1) Le respect envers celui qui détient la science

En dehors du respect attribué à l'être humain au nom du principe d'humanité et d'altruisme, on trouve dans la pensée islamique une exhortation particulière au respect destinée à tous ceux qui détiennent le savoir, et qui le répandent sans réserve, car n'oublions pas que l'islam considère l'acte de dissimuler la connaissance comme un péché capital.

Pour expliquer ce point de vue, il faut d'abord entrevoir la position qu'adopte l'islam par rapport aux sciences de toute nature, à partir du moment où elles prouvent leur utilité pour le bien de l'humanité. Hamidullah explique que " les sciences religieuses et les sciences physiques ou utilitaires vont de pair "

 

a) L’importance du savoir ou 'ilm en islam

Les sciences utiles sont donc fondamentales, car elles convergent toutes vers la connaissance de Dieu , et de ses préceptes, et le musulman ne saurait évoluer dans la société sans cette connaissance, qui en plus de l'humaniser et de le socialiser, le responsabilise dans ses actions.

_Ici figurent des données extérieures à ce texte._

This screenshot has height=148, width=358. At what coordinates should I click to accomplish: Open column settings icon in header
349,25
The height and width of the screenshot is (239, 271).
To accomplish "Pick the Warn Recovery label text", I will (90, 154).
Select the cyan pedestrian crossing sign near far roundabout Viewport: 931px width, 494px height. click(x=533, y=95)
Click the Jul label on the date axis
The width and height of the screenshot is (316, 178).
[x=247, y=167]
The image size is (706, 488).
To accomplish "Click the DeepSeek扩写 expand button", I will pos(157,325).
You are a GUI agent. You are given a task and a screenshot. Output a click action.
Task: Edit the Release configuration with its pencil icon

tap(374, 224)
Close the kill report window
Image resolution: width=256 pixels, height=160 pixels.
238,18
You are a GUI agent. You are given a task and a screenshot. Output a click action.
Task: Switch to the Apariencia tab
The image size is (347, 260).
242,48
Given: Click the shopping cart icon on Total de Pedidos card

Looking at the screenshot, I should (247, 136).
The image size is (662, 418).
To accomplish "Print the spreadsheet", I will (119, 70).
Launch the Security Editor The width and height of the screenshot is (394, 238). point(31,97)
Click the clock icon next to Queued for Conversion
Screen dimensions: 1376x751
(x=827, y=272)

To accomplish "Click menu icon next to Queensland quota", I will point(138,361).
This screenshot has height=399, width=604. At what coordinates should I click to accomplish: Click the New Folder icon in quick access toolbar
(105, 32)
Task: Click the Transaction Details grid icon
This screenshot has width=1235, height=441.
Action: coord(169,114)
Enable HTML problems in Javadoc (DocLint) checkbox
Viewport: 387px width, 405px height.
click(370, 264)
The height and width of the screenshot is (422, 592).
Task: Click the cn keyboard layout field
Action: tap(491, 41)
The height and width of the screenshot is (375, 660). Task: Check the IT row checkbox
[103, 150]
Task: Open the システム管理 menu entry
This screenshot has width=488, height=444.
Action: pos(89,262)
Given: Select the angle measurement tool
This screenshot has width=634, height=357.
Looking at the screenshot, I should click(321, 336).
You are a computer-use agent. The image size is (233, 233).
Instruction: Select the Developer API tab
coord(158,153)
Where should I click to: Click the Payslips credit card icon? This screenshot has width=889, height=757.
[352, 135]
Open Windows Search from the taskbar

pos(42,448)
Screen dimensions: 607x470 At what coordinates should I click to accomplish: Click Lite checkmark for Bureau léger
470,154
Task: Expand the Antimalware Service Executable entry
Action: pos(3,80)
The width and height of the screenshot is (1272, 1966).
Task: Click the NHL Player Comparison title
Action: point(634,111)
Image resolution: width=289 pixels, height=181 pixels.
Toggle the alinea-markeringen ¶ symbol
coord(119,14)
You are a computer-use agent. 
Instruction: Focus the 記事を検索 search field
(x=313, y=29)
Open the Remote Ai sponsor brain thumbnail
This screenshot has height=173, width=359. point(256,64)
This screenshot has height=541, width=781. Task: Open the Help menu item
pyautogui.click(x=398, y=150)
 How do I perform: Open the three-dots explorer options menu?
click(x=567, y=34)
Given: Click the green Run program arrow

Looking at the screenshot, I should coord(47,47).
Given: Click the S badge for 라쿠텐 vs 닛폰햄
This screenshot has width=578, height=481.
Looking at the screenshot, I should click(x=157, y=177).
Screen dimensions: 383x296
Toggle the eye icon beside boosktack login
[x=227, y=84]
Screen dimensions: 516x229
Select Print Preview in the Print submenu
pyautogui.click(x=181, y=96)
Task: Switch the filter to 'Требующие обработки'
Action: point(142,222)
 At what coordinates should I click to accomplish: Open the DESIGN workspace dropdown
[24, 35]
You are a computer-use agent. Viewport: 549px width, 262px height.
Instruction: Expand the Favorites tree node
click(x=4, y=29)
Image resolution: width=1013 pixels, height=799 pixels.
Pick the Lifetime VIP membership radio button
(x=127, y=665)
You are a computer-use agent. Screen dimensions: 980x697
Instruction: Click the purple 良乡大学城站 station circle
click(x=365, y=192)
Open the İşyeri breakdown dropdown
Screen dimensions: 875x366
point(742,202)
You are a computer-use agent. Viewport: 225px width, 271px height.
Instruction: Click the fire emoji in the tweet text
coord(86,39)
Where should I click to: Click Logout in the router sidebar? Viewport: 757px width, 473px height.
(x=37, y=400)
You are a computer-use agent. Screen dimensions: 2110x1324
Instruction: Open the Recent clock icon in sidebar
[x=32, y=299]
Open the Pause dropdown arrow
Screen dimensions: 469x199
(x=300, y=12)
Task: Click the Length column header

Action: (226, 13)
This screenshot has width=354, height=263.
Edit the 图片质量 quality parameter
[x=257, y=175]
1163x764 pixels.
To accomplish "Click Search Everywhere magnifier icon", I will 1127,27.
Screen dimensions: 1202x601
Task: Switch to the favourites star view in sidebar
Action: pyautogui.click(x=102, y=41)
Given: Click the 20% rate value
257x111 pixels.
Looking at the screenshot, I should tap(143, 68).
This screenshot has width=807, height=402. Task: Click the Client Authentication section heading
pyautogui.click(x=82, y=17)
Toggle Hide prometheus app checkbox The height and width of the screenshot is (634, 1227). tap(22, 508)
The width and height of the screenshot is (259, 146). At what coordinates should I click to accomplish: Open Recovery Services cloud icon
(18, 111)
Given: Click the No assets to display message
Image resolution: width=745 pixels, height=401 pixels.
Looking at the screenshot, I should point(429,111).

Amdouni explique que " par la connaissance, l'homme acquiert les moyens de se connaître lui-même et de différencier le bien du mal, c'est là le meilleur moyen pour gérer sa vie au mieux et pour participer à l'élaboration d'une société meilleure". Dans son explication, l'auteur rapporte ce hadith prophétique :

"Certes, les savants sur la Terre sont comme des étoiles grâce auxquelles on se guide sur la terre et mer ;
si les étoiles perdent leur lumière, ceux qui cherchent leur chemin risquent de se perdre"
[ Rapporté par Anas ibn Malik ]

Nombreux sont les versets coraniques qui encouragent le musulman à rechercher la connaissance là où elle se trouve, en allant au-delà des limites individuelles (par le djihad ou effort) ou limites géographiques. Le Prophète a dit : " Cherchez la connaissance du berceau jusqu'à la tombe et allez jusqu'en Chine s'il le faut "

 

Il est à noter également que le droit au savoir et à l'instruction n'est pas réservé à une élite spécifique, mais à tous, hommes ou femmes, riches ou pauvres, jeunes ou vieux, blanc ou noirs. Non seulement s'agit-il d'un droit mais aussi d'un devoir religieux. Le Prophète Mohammed a dit :

" La recherche de la science est une obligation pour tout musulman!" [ rapporté par ibn Majah ]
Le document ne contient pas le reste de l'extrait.